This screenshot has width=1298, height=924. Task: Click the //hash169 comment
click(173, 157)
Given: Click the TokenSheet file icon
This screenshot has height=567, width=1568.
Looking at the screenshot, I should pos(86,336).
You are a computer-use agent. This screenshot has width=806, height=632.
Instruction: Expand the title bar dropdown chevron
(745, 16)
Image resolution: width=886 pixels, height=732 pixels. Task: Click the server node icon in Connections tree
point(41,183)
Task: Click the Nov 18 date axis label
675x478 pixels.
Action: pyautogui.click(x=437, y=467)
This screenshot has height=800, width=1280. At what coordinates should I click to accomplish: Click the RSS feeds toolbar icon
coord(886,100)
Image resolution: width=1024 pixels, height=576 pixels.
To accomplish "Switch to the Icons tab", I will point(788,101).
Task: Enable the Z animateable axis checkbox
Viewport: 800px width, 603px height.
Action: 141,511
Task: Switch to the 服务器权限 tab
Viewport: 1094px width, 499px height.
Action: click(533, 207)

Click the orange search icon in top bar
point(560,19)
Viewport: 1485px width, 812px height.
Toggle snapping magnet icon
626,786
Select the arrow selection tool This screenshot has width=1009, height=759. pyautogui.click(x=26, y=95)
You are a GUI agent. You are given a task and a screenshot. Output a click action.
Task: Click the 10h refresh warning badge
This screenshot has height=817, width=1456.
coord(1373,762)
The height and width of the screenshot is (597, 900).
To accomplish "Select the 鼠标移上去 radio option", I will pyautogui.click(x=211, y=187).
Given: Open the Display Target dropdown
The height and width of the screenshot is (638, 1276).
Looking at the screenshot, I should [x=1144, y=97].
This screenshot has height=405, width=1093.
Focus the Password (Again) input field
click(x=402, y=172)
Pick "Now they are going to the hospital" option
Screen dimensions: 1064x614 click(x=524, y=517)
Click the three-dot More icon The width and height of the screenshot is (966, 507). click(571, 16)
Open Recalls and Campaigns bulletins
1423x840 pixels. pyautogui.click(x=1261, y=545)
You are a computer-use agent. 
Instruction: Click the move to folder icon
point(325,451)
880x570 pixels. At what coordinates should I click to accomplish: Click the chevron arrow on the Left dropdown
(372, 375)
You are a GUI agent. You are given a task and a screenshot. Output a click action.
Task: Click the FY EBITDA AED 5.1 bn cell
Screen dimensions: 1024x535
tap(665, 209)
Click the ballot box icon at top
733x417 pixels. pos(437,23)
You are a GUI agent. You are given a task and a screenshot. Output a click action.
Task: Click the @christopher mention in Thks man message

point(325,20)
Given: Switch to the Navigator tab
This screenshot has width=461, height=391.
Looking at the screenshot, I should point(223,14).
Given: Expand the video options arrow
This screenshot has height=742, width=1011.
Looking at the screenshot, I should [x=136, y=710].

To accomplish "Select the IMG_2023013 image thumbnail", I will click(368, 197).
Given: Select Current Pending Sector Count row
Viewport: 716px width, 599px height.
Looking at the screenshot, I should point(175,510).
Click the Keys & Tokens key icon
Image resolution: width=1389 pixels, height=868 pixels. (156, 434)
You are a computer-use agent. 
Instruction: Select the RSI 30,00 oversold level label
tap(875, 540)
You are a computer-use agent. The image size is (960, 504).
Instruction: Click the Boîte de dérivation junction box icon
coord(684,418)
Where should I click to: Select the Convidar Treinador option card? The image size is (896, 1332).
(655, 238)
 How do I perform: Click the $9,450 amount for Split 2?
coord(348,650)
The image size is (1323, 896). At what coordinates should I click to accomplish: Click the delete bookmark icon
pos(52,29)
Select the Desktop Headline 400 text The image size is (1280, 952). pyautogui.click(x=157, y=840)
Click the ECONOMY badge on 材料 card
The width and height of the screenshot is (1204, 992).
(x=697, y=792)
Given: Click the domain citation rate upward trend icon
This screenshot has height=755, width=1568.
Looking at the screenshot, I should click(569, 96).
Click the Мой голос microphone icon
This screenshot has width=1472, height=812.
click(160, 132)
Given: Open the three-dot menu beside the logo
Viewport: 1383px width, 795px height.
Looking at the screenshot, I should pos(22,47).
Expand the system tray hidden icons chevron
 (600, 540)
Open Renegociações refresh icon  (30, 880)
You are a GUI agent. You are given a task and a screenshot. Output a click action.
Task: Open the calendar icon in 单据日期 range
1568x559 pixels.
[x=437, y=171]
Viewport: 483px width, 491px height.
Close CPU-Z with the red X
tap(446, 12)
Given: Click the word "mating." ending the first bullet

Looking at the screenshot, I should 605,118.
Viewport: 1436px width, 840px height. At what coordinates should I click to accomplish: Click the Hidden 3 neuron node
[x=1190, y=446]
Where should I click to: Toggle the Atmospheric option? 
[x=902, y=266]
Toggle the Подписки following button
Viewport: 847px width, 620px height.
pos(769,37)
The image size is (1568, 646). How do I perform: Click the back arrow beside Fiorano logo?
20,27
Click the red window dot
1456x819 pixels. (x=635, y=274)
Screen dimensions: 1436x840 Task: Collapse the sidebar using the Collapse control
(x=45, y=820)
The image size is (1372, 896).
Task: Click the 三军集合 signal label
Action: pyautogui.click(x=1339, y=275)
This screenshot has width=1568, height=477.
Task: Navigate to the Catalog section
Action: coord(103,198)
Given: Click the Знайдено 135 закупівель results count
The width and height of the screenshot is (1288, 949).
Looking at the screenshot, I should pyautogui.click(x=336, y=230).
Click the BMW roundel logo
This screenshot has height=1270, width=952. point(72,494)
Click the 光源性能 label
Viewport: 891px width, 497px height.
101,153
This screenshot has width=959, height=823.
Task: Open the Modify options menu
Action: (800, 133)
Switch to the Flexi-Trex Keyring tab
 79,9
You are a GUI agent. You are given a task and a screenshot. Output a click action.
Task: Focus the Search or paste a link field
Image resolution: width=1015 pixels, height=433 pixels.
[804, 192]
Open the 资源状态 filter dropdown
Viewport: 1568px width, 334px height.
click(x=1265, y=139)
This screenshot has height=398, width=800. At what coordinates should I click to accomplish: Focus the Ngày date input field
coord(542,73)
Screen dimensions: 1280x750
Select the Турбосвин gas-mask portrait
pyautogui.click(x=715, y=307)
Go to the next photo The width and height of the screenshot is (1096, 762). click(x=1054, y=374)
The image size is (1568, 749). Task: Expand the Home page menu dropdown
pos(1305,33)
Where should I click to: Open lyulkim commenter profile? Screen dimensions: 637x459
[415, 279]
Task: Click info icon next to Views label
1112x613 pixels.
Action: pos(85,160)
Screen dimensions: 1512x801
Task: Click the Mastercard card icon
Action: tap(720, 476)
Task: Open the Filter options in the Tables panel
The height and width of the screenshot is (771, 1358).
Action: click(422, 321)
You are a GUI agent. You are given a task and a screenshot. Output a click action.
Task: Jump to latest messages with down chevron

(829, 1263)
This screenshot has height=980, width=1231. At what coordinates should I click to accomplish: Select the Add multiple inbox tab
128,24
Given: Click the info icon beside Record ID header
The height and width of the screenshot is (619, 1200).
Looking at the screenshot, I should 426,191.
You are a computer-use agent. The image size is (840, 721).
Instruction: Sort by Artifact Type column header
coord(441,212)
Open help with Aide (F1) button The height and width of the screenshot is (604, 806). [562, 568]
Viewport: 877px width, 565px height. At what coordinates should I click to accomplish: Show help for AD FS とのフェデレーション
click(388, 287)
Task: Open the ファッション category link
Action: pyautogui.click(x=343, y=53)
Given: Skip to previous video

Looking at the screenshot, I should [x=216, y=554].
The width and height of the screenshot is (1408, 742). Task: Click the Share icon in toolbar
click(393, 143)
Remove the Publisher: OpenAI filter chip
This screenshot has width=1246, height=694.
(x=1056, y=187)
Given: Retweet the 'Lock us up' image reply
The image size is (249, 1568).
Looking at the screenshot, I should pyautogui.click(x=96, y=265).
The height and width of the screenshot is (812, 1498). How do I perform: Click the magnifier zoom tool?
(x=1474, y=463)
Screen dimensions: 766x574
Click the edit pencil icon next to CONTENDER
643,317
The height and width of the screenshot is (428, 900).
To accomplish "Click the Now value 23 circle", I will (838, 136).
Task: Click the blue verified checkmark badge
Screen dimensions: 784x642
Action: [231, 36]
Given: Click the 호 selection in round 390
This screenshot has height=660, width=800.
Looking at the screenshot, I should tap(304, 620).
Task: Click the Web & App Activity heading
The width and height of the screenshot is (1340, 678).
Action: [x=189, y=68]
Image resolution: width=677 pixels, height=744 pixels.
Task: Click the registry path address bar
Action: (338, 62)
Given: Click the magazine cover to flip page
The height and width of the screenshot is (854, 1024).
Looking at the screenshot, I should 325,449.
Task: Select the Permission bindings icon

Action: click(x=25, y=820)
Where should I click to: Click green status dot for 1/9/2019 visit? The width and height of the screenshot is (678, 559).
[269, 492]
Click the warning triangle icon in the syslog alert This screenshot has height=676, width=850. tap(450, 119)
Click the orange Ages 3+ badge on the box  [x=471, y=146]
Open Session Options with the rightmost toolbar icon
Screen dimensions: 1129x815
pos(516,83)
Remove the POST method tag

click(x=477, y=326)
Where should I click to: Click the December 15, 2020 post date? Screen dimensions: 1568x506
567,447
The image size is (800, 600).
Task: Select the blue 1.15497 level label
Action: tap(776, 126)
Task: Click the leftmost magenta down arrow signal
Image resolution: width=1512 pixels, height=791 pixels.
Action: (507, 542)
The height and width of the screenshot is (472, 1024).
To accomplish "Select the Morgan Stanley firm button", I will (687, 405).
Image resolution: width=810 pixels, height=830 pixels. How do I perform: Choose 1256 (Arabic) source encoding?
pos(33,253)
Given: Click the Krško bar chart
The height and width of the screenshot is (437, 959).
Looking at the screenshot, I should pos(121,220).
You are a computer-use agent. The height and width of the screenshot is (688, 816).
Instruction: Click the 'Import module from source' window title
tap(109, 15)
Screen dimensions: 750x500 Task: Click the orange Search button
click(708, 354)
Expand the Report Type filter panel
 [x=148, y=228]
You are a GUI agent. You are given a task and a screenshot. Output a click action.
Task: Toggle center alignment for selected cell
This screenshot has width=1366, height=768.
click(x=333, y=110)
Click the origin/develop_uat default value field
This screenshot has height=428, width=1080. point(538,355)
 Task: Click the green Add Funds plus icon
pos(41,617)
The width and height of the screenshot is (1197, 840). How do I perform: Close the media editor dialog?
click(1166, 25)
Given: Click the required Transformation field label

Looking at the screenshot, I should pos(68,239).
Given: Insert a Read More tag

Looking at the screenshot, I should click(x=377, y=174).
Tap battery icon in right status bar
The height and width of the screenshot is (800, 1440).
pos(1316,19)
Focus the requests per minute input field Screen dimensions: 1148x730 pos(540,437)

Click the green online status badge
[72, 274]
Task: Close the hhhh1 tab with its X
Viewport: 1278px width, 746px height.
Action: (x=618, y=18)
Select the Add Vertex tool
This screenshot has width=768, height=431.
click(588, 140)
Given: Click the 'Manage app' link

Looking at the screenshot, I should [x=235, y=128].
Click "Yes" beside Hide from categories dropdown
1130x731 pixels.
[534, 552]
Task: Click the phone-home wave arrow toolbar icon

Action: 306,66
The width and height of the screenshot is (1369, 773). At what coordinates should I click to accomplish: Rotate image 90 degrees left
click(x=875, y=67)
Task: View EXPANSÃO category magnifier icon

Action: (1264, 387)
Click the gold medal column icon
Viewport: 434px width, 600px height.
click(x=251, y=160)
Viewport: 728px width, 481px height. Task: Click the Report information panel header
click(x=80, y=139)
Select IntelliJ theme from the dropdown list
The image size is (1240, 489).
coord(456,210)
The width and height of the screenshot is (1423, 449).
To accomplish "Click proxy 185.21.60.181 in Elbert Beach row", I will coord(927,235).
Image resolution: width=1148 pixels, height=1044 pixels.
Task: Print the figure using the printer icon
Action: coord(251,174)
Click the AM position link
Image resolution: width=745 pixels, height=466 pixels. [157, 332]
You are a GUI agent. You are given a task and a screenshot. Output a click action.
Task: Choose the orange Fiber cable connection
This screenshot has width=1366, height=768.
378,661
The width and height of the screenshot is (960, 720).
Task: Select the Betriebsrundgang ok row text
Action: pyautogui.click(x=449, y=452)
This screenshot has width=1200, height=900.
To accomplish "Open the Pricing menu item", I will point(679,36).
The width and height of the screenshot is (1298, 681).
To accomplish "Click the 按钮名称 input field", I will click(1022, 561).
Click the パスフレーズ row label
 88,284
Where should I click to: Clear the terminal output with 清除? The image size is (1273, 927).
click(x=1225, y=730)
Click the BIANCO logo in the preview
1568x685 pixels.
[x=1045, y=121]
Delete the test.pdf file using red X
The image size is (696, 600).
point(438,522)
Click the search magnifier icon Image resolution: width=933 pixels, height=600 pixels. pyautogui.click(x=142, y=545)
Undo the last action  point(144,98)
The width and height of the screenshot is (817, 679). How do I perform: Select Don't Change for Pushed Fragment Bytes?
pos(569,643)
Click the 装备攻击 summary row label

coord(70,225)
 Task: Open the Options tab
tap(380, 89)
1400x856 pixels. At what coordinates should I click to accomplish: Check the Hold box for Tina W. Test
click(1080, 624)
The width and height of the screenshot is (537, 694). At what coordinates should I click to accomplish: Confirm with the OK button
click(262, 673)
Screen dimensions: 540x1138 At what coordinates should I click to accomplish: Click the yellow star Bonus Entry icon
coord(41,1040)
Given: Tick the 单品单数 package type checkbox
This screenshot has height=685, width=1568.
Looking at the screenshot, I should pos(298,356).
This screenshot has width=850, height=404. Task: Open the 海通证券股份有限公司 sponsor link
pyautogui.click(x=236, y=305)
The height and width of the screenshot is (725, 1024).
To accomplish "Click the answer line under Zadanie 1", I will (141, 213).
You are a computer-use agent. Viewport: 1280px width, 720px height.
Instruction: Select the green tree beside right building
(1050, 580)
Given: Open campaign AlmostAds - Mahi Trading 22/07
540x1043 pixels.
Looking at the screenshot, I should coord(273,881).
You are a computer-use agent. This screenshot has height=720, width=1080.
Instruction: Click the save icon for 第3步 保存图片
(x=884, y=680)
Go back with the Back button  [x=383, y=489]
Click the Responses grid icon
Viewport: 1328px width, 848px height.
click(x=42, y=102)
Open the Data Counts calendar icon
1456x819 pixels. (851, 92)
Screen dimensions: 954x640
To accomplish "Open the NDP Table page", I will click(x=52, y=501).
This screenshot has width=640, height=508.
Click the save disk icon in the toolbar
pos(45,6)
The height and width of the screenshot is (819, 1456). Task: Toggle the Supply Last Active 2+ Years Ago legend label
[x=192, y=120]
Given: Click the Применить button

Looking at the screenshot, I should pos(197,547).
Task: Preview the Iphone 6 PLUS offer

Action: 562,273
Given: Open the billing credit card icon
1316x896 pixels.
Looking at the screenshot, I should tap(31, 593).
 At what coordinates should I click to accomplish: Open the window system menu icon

______________________________

▶ _EXERCISE INSTRUCTIONS_
All lines of the listing holding the string "selection" must be returned, copied as they stand.

▶ _EXPECTED OUTPUT_
Select the arrow selection tool This screenshot has width=1009, height=759. pyautogui.click(x=26, y=95)
Given: Click the 호 selection in round 390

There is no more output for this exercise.